Suara.com - Guru Besar Institut Pertanian Bogor (IPB) University Rokhmin Dahuri mengkritisi pernyataan Presiden Joko Widodo alias Jokowi yang menyebut perpolitikan saat ini seperti drama korea (drakor). Menurutnya, drakor yang dimaksud itu terjadi di Mahkamah Konstitusi (MK).
Pernyataan tersebut disampaikan Rokhimin dalam acara diskusi yang mengangkat tema Menyelamatkan Demokrasi dari Cengkeraman Oligarki dan Dinasti Politik di Hotel Borobudur, Jakarta Selasa (14/11/2023). Dalam acara itu, hadir sejumlah tokoh akademisi dan nasional.
Rokhmin mengatakan, proses dan keputusan pengubahan aturan mengenai syarat calon presiden dan wakil presiden (cawapres) sudah seperti drakor. Menurutnya drama yang terjadi di MK ini sarat dengan nepotisme dan mencoreng demokrasi di Indonesia.

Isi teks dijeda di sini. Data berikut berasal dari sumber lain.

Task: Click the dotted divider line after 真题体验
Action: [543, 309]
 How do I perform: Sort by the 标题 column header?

Padahal, menurutnya, para tokoh dan akademisi yang hadir dalam diskusi ini punya tujuan sama, yakni mewujudkan Indonesia menjadi negara maju, adil, dan berdaulat. Majunya sebuah bangsa dan negara bisa tercapai apabila kehidupan berdemokrasi tidak dicederai.
"Kalau setahun terakhir ini kita mencermati, bahwa demokrasi sejak reformasi ini baru tahap prosedural, belum substansi, sekarang lebih parah lagi, terutama dengan drama korea yang terjadi di MK. Kita tahu semua bahwa itu adalah pemaksaan kehendak," ujar Rokhikin.

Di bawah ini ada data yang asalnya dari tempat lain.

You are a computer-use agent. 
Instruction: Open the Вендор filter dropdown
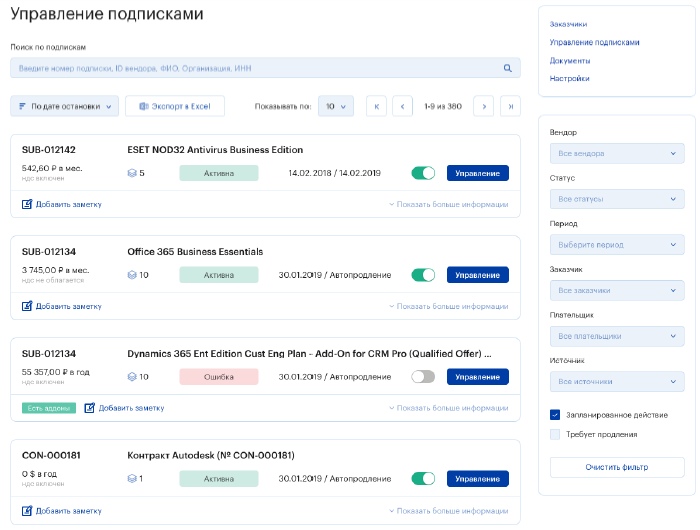tap(617, 153)
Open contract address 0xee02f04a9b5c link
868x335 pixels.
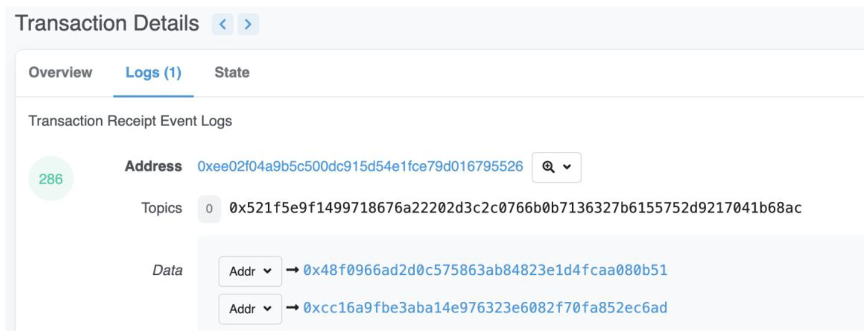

Ia juga mengaku sudah melihat tulisan yang dibuat Romo Magnis soal kritikan kepada MK. Begitu juga wawancara Goenawan Moehamad di salah satu stasiun televisi.
Atas dasar tersebut, Politisi senior PDI Perjuangan itu pun menganggap penyematan BEM UI pada 2022 lalu kepada Jokowi soal julukan king of lip service memang benar adanya.
"Saya menjadi yakin betul bahwa kawan kita ini benar-benar seperti disematkan BEM UI tahun lalu, bahwa he is king of lip service atau king of big liar," ucapnya.
Salah satu contohnya, Jokowi hanya mengungkap janji manis kepada para bakal capres ketika kepala negara akan berlaku netral pada Pilpres 2024 RI.
Baca Juga: Sentil Jokowi Soal 'Politik Drama Korea', Andreas PDIP: Siapa Sih Sutradaranya?
"Sekarang kita tahu, baliho capres tertentu diturunkan. Jadi, janji manis waktu mengumpulkan tiga capres, ya, kan, di Istana Negara bahwa dia akan berlaku netral, pada pelaksanaannya, malam hari sudah dia ingkari dengan Wamendes mengumpulkan apa namanya gerakan politik," ucapnya.
"Jadi, saya kira negara ini terlalu mahal, rakyat kita terlalu kasihan untuk jatuh miskin kalau dipimpin pembohong," katanya.